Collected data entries

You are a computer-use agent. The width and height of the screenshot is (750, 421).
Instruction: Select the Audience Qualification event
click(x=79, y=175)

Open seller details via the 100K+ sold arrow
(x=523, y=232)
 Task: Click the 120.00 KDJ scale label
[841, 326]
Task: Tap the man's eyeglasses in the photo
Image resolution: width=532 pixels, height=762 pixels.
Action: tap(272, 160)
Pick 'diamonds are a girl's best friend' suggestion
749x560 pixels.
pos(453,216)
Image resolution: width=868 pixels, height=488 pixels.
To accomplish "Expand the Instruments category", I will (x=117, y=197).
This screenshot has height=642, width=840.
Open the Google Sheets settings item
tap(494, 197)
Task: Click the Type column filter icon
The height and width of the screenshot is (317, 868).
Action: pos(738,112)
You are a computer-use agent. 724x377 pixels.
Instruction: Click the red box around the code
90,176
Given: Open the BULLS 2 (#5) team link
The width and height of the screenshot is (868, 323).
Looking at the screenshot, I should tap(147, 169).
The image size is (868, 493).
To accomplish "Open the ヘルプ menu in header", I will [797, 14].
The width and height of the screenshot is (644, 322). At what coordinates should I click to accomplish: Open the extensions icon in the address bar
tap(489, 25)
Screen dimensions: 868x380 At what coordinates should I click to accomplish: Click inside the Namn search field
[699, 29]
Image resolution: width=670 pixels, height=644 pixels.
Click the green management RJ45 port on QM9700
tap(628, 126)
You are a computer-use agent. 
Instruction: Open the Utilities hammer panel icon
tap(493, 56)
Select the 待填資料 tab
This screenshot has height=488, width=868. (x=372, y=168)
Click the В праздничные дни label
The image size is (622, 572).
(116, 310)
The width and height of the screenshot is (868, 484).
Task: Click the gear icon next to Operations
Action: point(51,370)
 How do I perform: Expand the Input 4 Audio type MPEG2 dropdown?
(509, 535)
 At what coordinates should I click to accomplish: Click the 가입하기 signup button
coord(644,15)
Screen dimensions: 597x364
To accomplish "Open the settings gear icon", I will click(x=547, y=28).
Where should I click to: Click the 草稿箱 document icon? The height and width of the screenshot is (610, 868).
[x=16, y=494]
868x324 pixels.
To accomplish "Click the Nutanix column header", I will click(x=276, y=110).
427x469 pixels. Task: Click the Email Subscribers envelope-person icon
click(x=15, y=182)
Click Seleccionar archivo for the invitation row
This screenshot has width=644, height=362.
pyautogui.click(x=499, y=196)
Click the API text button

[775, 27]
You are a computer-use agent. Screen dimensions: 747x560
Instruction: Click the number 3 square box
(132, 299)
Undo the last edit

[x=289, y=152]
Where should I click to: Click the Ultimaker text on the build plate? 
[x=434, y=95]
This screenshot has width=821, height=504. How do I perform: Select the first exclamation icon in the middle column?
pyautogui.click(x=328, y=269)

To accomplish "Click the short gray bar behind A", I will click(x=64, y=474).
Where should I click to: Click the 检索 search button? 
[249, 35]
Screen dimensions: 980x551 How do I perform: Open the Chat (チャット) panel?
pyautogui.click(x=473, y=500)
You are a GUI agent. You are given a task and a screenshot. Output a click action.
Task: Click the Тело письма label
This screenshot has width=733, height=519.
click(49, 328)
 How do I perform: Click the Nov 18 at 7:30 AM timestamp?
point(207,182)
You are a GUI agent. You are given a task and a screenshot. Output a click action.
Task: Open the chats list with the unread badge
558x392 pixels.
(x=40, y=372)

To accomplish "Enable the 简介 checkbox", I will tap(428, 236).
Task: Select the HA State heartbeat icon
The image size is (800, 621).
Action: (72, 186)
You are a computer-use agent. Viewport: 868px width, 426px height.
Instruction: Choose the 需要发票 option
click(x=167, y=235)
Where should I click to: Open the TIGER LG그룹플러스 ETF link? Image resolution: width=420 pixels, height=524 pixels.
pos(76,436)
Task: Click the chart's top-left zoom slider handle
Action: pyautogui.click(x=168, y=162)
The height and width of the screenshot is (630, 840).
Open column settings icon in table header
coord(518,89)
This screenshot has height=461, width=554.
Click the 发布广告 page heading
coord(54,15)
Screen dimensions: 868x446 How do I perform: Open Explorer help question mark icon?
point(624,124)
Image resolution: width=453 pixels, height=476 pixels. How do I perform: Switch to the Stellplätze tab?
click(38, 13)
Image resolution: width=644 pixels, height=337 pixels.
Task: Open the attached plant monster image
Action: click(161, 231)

- **DIRECTIONS**
Only a number should be returned: the count of lines above that include "will".

- **ANSWER TO THE PROBLEM**
6